Arrested Tanzanian journalist tells court his health is declining

Rights groups have decried Kabendera’s arrest, saying it is part of the president’s crackdown on press freedom.

tanzanian journalist
The journalist was arrested by plain-clothes officers at his home on July 29 [File: Emmanuel Herman/Reuters]

The health of a Tanzanian journalist, allegedly arrested for political reasons as part of a continued crackdown on freedom of expression in the country, has been deteriorating behind bars, he and his lawyer said during a court appearance.

Erick Kabendera limped slowly into Kisutu Resident Magistrate’s Court in Tanzania’s commercial capital Dar-es-Salaam on Thursday morning. 

The investigative journalist was arrested by plain-clothes officers at his home on July 29. Although initially detained for questioning over his citizenship, he faced allegations of sedition, before being formally charged with tax evasion, money laundering and organised crime.


His case is the most recent in Tanzania to face scrutiny from the international community and rights groups, who have accused President John Magufuli of systematically cracking down on critics and the press since coming to power in 2015.

“My leg is numb, I have been experiencing severe pain in the leg, and chest pains,” Kabendera told the court, according to Reuters news agency. 

Prosecutor Simon Wankyo countered that Kabendera was receiving medical care at Segerea prison, a maximum security facility on the outskirts of Dar-es-Salaam where the journalist is being held. 

While Kabendera told the court he had seen a prison doctor, his lawyers requested that he be examined in a public hospital to determine the cause of his ailment.

“Our client is sick, has difficulty walking due to paralysis of his right foot, and has difficulty breathing at night,” his lawyer Jebra Kambole told the court.

Magistrate Augustine Rwizile adjourned the case for the fourth time since the journalist’s arrest and set a new court date for September 18.

Crackdown on freedom of expression

Reporters Without Borders (RSF) has joined Amnesty International in calling for the release of Kabendera, who has written for both local and international publications and is known for covering the Magufuli administration. 

One of his last stories, published in The East African, detailed purported internal divisions within the ruling party before the upcoming presidential election in 2020.

Kabendera had also documented being stalked and harassed before his arrest. 

On Wednesday, RSF said in a statement that Kabendera’s case indicates the government wanted to silence him. 

“Arrest by plainclothesmen, three changes to the charges and several trial postponements due to a lack of prosecution evidence – everything suggests that the purpose of these proceedings is to intimidate and silence an investigative reporter critical of Tanzania’s government,” said Arnaud Froger, head of RSF’s Africa office.

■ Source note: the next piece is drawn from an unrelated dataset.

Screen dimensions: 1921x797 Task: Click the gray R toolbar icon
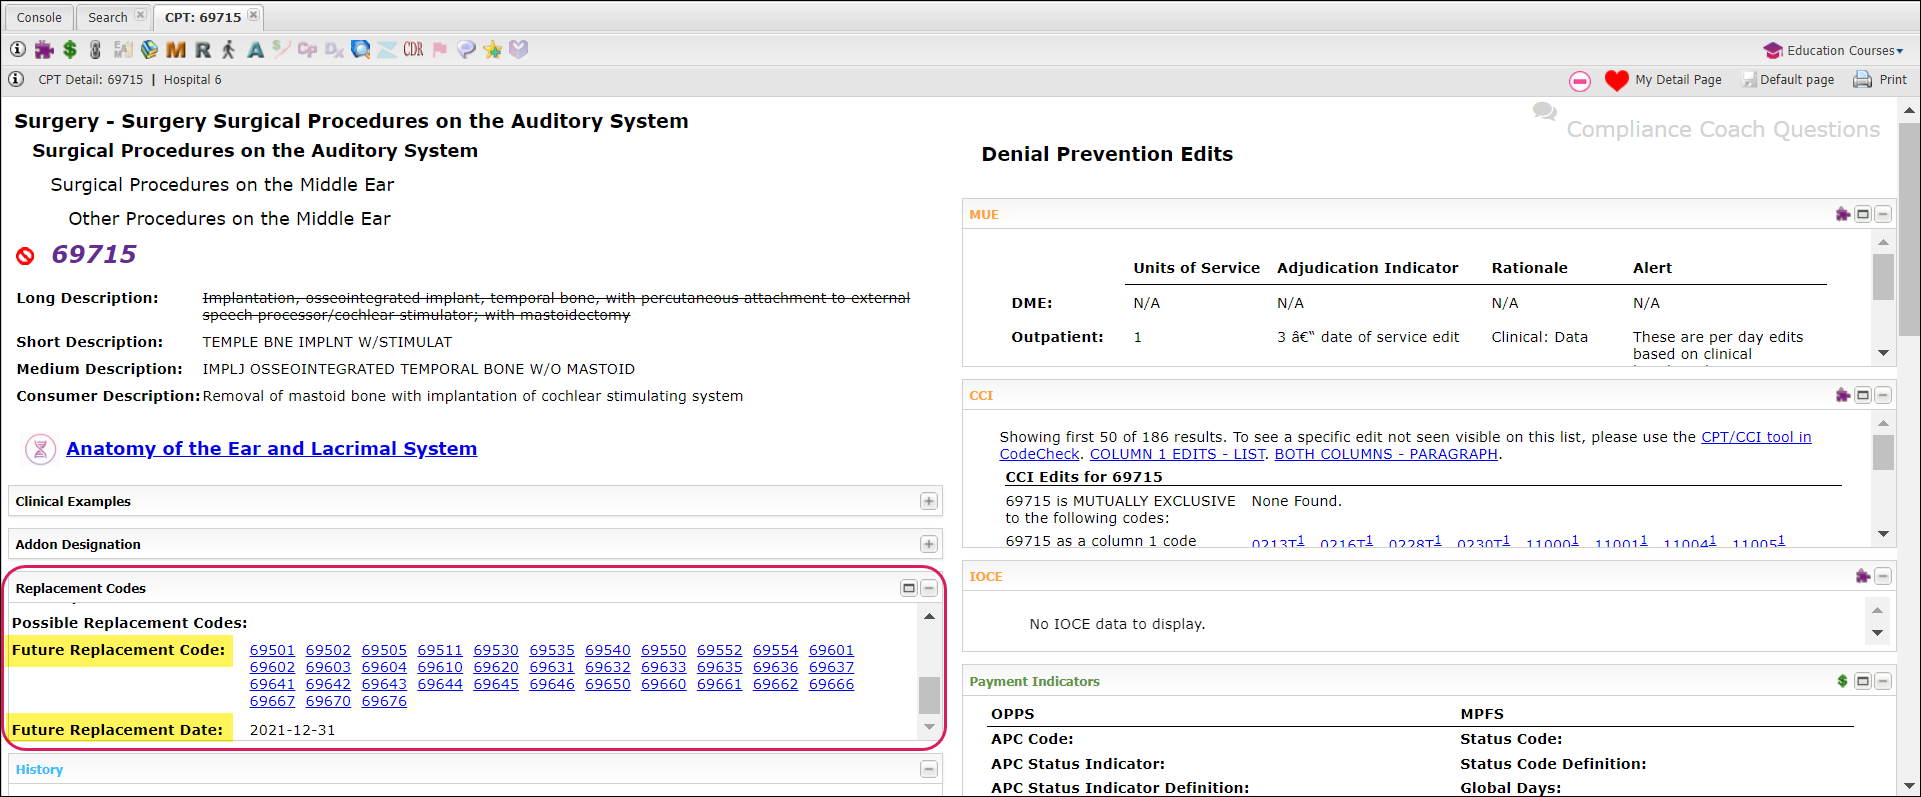pos(203,49)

The organisation has ranked Tanzania 118th in the world in press freedom, plummeting 43 places since 2015, when Magufuli was elected. 

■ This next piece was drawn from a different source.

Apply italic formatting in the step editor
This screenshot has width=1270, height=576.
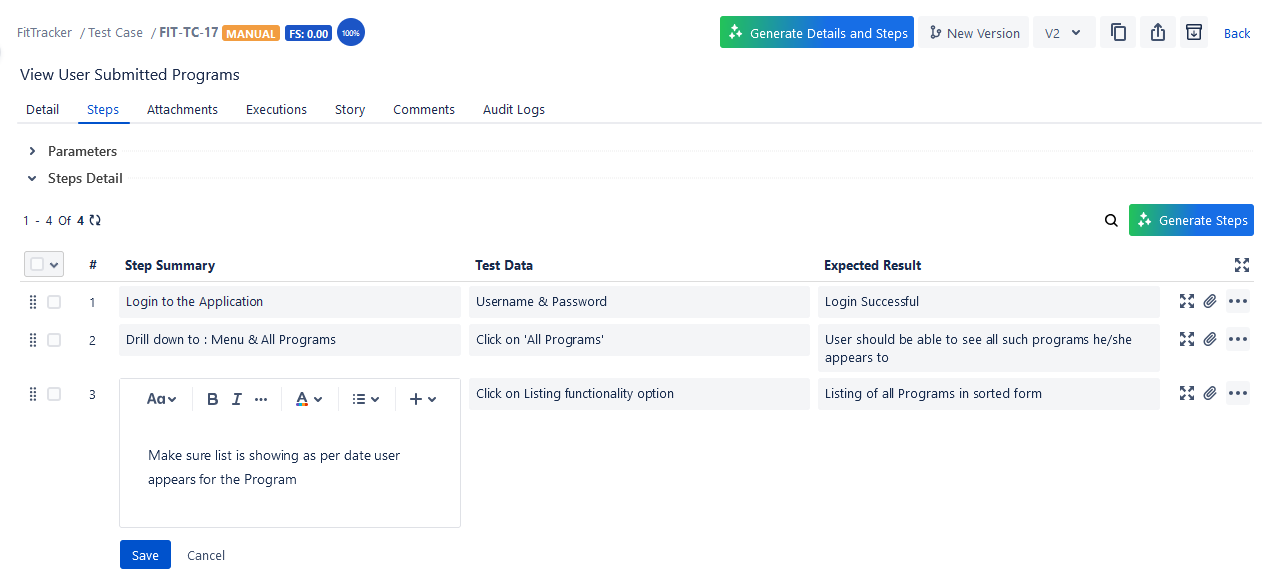pos(236,398)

The group has also labelled the president a “press freedom predator”.

Since being elected, Magufuli, nicknamed “The Bulldozer”, has shut down newspapers, banned opposition rallies, switched off live broadcasts of parliamentary sessions and used the cybercrimes law to jail critics. 

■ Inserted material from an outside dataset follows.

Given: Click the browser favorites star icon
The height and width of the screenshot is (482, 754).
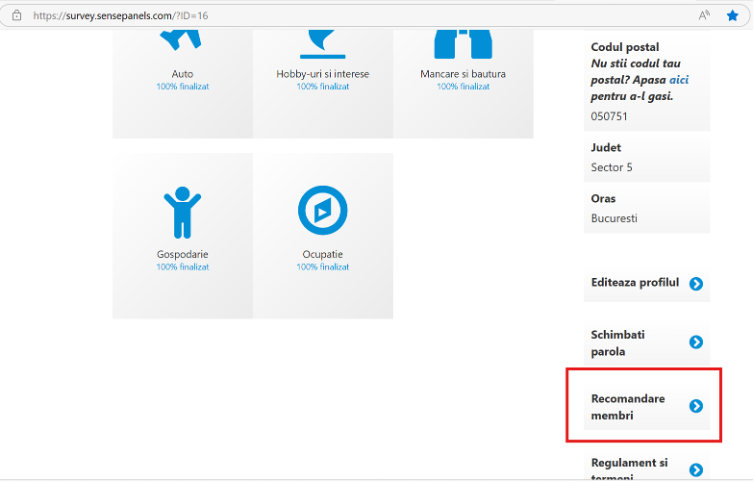Looking at the screenshot, I should coord(732,16).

Kabendera’s case is playing out as press freedom groups continue to demand answers from Tanzanian officials on the fate of journalist Azory Gwanda, who disappeared in November 2017. 

Gwanda, a reporter for the Mwananchi and The Citizen newspapers, vanished while reportedly investigating a series of murders of police and local officials in Kibiti, in the Rufiji district of the Pwani region.

In July, Foreign Minister Palamagamba Kabudi told the BBC that Gwanda had “disappeared and died” somewhere in Rufiji district. Kabudi later backtracked on the comment, saying “to date, the government of Tanzania has no confirmation on whether Azory is dead or alive”.